Die Geschichte einer Familie in Mangalore

Nach der Geburt ihres Babys ist die 26-jährige Sharmila zurück ins Haus ihrer Mutter gezogen – in Indien gerade auf dem Land eine weit verbreitete Tradition.

Die ältere Generation unterstützt die jüngere, zumindest das erste halbe Jahr lang, wenn die jungen Mütter von der Geburt noch nicht vollständig erholt sind. Dass es ihr hier gut geht, sagt Sharmila mit einem Lächeln. Dass ihr Mann sie besucht und sie eine gute Zukunft vor sich haben, sie beide mit ihrem Kind.

 
 

Wenn sie spricht, deutet nichts darauf hin, dass ihr drei Wochen alter Sohn mit Cleft zur Welt kam. Und zwar nicht nur mit der weniger gefährlichen Lippen-, sondern auch mit einer tiefen Gaumenspalte, die Säuglingen das Trinken der Muttermilch erschwert oder unmöglich macht. Nicht selten verhungern sie. Doch die Ärzte im Krankenhaus von Mangalore haben die junge Mutter gut auf alles vorbereitet: Dank pränataler Diagnostik per Ultraschall wusste sie lange vor der Geburt, dass ihr Kind mit Cleft zur Welt kommen würde.

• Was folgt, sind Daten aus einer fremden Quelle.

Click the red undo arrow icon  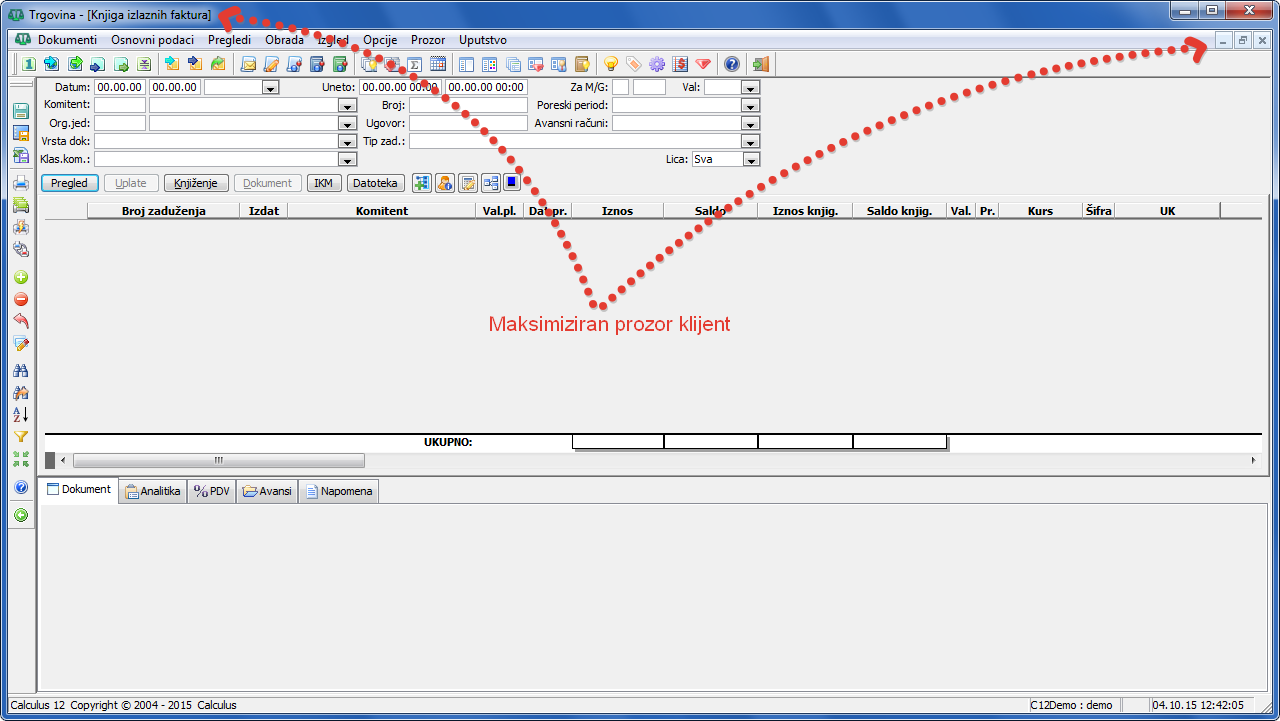tap(20, 321)
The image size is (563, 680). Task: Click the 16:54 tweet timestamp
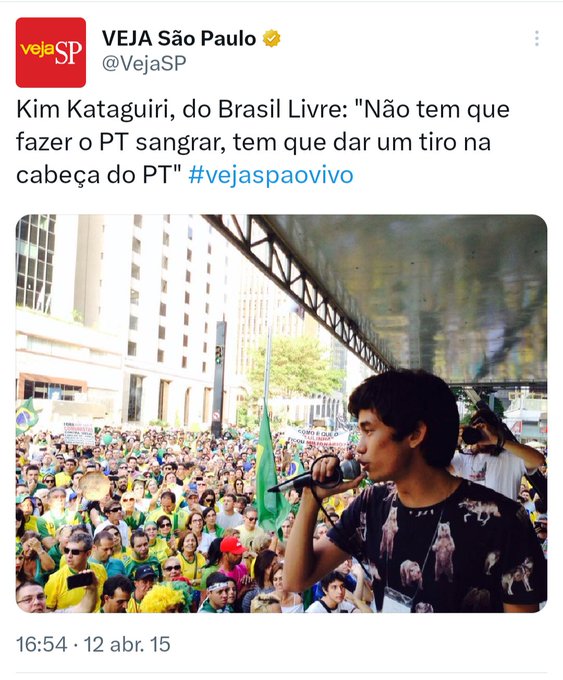tap(42, 644)
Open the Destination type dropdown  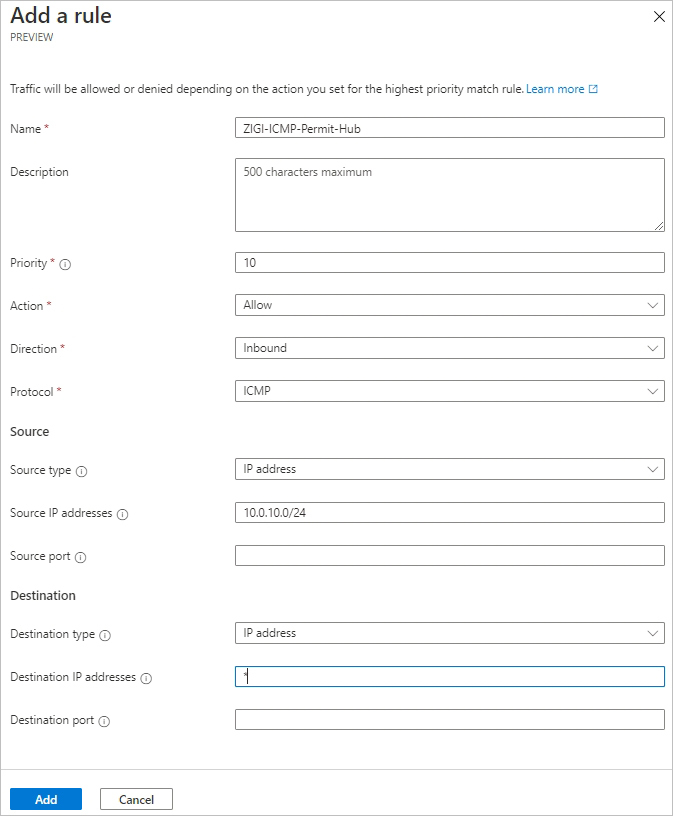click(450, 633)
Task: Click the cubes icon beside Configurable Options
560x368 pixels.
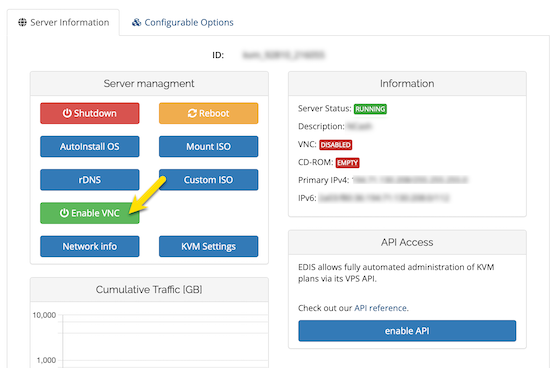Action: (136, 23)
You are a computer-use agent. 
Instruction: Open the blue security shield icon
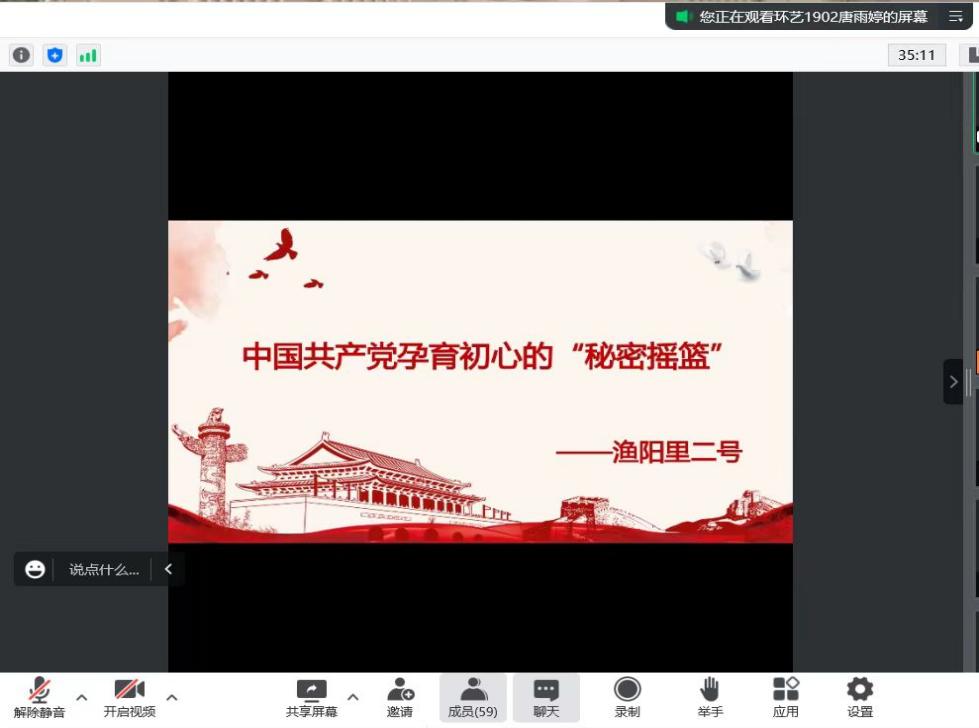pyautogui.click(x=55, y=56)
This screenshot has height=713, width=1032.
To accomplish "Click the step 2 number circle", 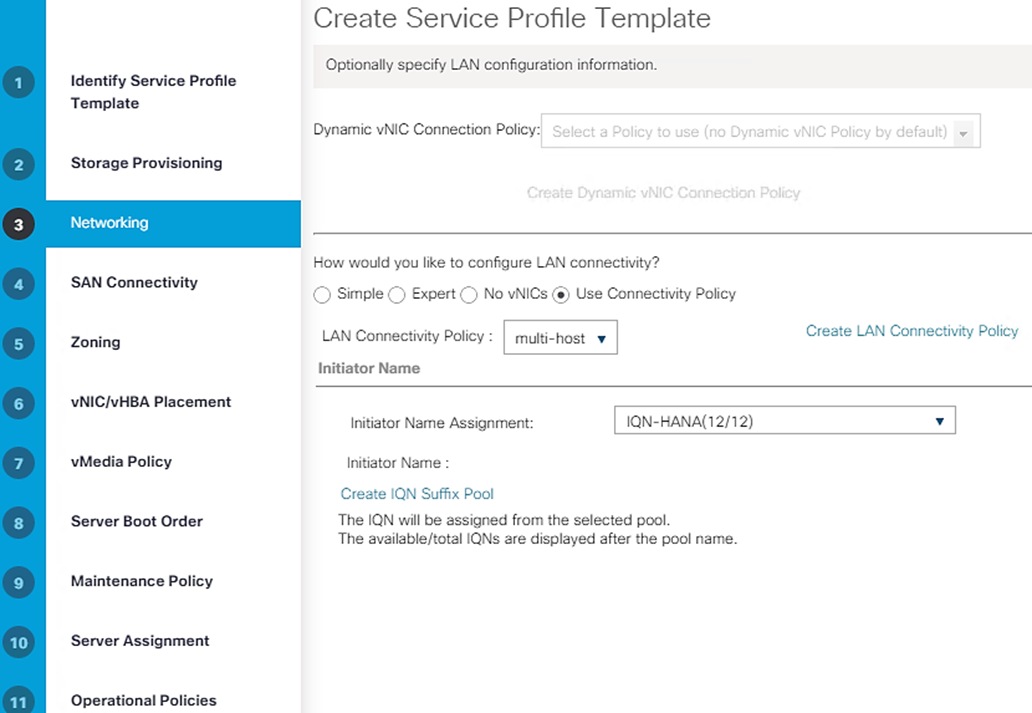I will (19, 164).
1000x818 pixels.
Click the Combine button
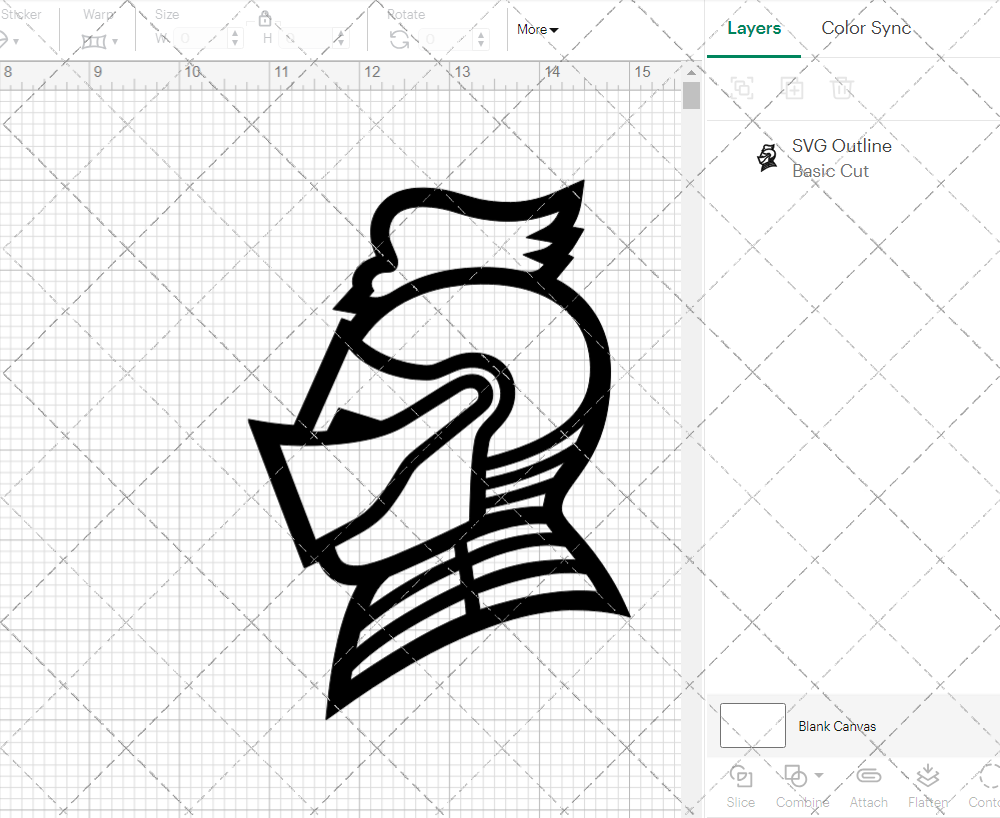[797, 786]
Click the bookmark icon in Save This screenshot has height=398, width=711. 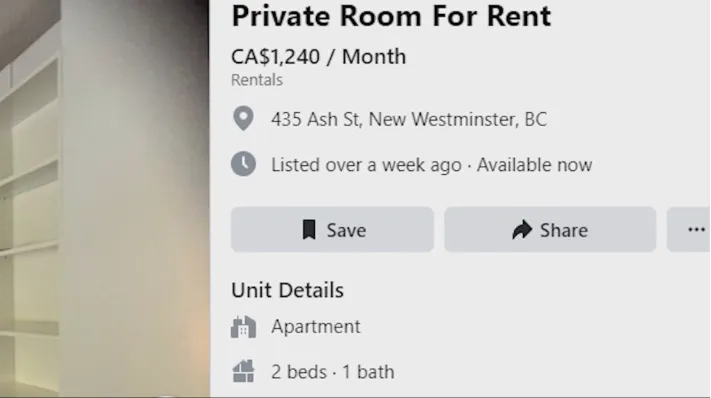(x=309, y=230)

Ein Durchbruch nicht nur in medizinischer, sondern auch in gesellschaftlicher Hinsicht. In Indien kommt es sehr oft vor, dass Cleft-Kinder von ihren Familien versteckt oder getötet werden – aus Scham und Unwissen über eine mögliche kostenlose Behandlung. Je früher die Eltern informiert sind, desto besser können sie mit der Situation umgehen. Sie wissen, dass sie ihr nicht ausgeliefert sind.
So wie Sharmila. Sie hatte Zeit, sich auf die Geburt eines Cleft-Kindes vorzubereiten, mental und praktisch. Nach der Diagnose erstellten die Ärzte einen Behandlungsplan: Im ersten Schritt würde das Baby eine herausnehmbare Gaumenplatte bekommen, die ihm die Mutter zum Stillen einsetzt und die ihm das Trinken der Milch erheblich erleichtert. Nach sechs Monaten und der nötigen Gewichtszunahme kann das Kind zum ersten Mal operiert werden.

Lippen- und Gaumenspalte werden in zwei Schritten geschlossen, und noch bevor der kleine Junge seinen ersten Geburtstag feiert, hat er die besten Voraussetzungen, sich sowohl optisch als auch sprachlich genauso gut zu entwickeln wie seine Altersgenossen.
“Natürlich“, sagt Sharmila mit einem liebevollen Blick auf ihren Sohn, “habe ich mir nichts sehnlicher gewünscht als ein gesundes Kind. So wie alle Eltern. Und natürlich war die Diagnose für uns ein Schock. Doch ich wusste auch von Anfang an, dass die Ärzte meinem Sohn helfen können, dass wir der Krankheit nicht ausgeliefert sind und mein Kind nicht sein Leben lang entstellt sein würde.“

Das Wissen um die Behandlungsmöglichkeiten und das Gefühl, von Anfang an gut betreut zu werden, gaben ihr und ihrer Familie Zuversicht und Hoffnung. Und diese Zuversicht geben sie jetzt an ihr Kind weiter, mit aller Kraft und Liebe – so, wie es sein sollte.